A Note on Our Organizational History

In March 2017, shortly after Donald Trump’s inauguration, the American Psychiatric Association (APA) created a gag order out of an obscure guideline prior to the Trump administration called “the Goldwater rule.”  This alarming act is the reason we held an ethics conference at Yale School of Medicine, my institution, the very next month.  It drew national attention and led to the public-service book, The Dangerous Case of Donald Trump: 37 Psychiatrists and Mental Health Experts Assess a President.  It also led me to become a whistleblower not just of the president but of the APA.

The book became an unprecedented New York Times bestseller of its kind, speaking to the hunger of the public, and we donated all revenues to the public good so as to remove any conflict of interest.  The featured authors represent only a small sample of the many thousands of mental health professionals who came forth in historically unprecedented ways.  Together we formed the National Coalition, which became the World Mental Health Coalition (WMHC) with international membership, by the end of 2017.  It is the only professional organization to address the issue of dangerous leadership, intending to step in where we believed the American Psychiatric Association failed in leadership.  It also remains the largest organization of mental health professionals to speak up about the dangerous mental impairments of Donald Trump.  While the alarm of the moment brought us together, our mission is broader: to promote societal mental health and wellbeing in general.

To illustrate how psychological dangers in a position of power can spread to other domains, we held another unprecedented conference, with the book’s second edition in March 2019, at the National Press Club by the title, “The Dangerous State of the World and the Need for Fit Leadership.”  A panel of thirteen top national experts assembled from fields as diverse as law, history, political science, economics, journalism, social psychology, nuclear science, and climate science, and C-SPAN broadcast our three-hour discussion in full.  We tried to educate the public about how the president’s psychological dangers translated into social, cultural, civic, and geopolitical dangerousness and followed up in October 2020 with an emergency follow-up meeting.

Since the first Yale conference, Congress members had reached out to us, and eventually we met with over fifty lawmakers on Capitol Hill.  They encouraged us to educate the public medically so that they could act politically.  We were initially very successful, raising the issue of the president’s mental health to become the number one topic of national conversation.  Many of us were interviewing with the media many hours a day, every day, and the public was listening.

### ENTRIES SUPPLIED
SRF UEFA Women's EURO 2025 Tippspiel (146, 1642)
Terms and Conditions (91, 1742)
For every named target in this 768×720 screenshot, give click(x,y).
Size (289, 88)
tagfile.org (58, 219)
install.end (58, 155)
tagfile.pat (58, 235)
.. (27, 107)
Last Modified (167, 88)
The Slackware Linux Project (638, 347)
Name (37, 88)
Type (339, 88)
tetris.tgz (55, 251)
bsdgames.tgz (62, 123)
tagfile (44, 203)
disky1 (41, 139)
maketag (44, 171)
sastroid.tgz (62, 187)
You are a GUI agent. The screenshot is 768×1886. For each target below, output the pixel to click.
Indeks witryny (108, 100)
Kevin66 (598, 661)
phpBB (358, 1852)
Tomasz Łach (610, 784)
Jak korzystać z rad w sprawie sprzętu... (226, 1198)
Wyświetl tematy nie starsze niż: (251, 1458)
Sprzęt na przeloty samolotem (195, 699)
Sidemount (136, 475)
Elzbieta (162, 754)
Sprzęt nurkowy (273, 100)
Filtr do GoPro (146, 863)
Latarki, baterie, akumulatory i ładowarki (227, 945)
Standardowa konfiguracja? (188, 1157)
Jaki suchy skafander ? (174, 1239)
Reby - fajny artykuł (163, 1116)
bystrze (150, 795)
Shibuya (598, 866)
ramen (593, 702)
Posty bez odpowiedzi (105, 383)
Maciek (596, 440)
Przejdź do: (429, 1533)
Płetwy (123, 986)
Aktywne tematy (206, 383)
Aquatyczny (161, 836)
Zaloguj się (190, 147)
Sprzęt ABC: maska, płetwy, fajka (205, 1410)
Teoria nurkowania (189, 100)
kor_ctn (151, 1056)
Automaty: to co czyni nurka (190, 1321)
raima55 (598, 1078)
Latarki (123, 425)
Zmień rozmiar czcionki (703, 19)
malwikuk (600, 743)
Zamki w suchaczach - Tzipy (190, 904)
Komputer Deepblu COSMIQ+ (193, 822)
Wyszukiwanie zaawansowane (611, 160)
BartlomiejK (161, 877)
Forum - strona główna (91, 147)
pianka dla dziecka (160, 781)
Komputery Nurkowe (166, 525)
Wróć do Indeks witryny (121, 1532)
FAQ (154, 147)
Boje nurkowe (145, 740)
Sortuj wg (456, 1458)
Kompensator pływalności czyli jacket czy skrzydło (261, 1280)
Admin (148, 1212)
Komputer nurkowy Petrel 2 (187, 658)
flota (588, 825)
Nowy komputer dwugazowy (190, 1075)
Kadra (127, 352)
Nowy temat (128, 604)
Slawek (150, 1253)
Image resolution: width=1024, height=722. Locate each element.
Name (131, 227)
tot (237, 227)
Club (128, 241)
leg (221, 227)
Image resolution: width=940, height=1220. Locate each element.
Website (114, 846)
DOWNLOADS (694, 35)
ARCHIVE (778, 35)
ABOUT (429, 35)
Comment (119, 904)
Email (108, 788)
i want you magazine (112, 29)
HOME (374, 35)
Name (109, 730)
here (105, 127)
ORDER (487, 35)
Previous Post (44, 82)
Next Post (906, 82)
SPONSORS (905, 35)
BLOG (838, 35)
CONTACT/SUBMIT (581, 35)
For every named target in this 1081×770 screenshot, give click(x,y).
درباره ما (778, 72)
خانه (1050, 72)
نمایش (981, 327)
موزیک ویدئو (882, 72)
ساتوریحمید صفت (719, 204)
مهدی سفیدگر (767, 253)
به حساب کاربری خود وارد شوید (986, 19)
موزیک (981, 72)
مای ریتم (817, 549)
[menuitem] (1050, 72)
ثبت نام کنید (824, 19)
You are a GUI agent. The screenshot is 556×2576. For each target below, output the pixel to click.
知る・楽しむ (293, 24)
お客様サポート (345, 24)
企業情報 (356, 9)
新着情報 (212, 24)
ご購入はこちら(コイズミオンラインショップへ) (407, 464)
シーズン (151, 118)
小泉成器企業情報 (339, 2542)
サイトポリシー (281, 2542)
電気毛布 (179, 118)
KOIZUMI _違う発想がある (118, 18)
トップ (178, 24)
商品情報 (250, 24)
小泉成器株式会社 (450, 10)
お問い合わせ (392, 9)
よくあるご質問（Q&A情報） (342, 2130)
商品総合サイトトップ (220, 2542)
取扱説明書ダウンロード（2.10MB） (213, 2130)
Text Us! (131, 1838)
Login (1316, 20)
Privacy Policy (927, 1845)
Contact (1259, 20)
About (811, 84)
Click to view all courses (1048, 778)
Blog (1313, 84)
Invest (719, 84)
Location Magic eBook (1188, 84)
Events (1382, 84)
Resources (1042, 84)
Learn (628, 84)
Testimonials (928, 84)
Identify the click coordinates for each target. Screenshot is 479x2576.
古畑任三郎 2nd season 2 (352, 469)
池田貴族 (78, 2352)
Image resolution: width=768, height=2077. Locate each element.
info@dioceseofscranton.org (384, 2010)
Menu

### PROMPT 1
Could you repeat the organizational history note word for word, starting at "In March 2017, shortly" and ending at "of the APA."?
### PROMPT 2
Would you go on with the organizational history note, picking up right after its last sentence?

### EXPECTED ANSWER 1
In March 2017, shortly after Donald Trump’s inauguration, the American Psychiatric Association (APA) created a gag order out of an obscure guideline prior to the Trump administration called “the Goldwater rule.”  This alarming act is the reason we held an ethics conference at Yale School of Medicine, my institution, the very next month.  It drew national attention and led to the public-service book, The Dangerous Case of Donald Trump: 37 Psychiatrists and Mental Health Experts Assess a President.  It also led me to become a whistleblower not just of the president but of the APA.

### EXPECTED ANSWER 2
Just when we believed we were close to having an effect, the APA stepped in, accusing us of “armchair psychiatry” and “the use of psychiatry as a political tool,” even though alerting the public about potential dangers and the need for a public servant to undergo an evaluation is not diagnosis.  Rather, it was breaking its own new “Goldwater rule,” rendering judgments on us public figures by this time, without having examined us and gotten consent from us (its new requirement for making any comment, not just diagnosis, since the Trump administration).  It also remained quiet about its own former officers who diagnosed but did so in ways to eliminate problems in the president.  Finally, it failed to mention that its “rule” did not apply to the 94 percent of practicing mental health professionals who are not APA members, including myself and most members of the WMHC (many of whom resigned from the APA in objection to its inconsistent ethics).

Our professional responsibility to society, on the other hand, is universal, and even outlined in the APA’s own code of ethics as being of primary importance and a mandate under which “the Goldwater rule” is a mere annotation.  In addition, the APA itself says we should “serve society by advising and consulting with the executive, legislative, and judicial branches of government,” mentioned before “the Goldwater rule.”

While the resulting loss of media exposure hampered our efforts to meet our societal responsibility, no one seemed to feel the loss more than the public.  It never stopped flooding us with the messages, “Where are the psychiatrists?  Where are the psychologists?”  Americans had to learn to do without expertise, just as it has with the pandemic, and the results have been equally devastating.  Since learning of Covid-19, we stated that the death toll would reflect not the characteristics of the virus but the president’s mental state, and now we have a blow-by-blow account of how what we said would happen, happened.  A Columbia University study confirmed that 130,000 to 210,000 of the 217,000 Covid-19 deaths at the time were avoidable.

Knowledge saves lives.  Only when the public is equipped with knowledge can it properly protect and govern itself.  We believe that there are still many dangers we can avert if we had a full understanding of the situation at hand, instead of singling out mental health as the one field from which the people cannot access expertise.

Our other actions have included a full-scale, independent and peer-reviewed mental capacity evaluation in April 2019 that demonstrated total incapacity, more than 800 petitioning Congress in December 2019 about the dangers, and 100 senior mental health professionals going on video record in September 2020 to declare the current president too psychologically dangerous and mentally unfit to be president.  In August 2020, we also published more than 300 pages of our letters, petitions, and conference transcripts, including our March 2020 “Prescription for Survival.”

We continue in our endeavor to serve society by empowering the people through education and by sharing our expertise.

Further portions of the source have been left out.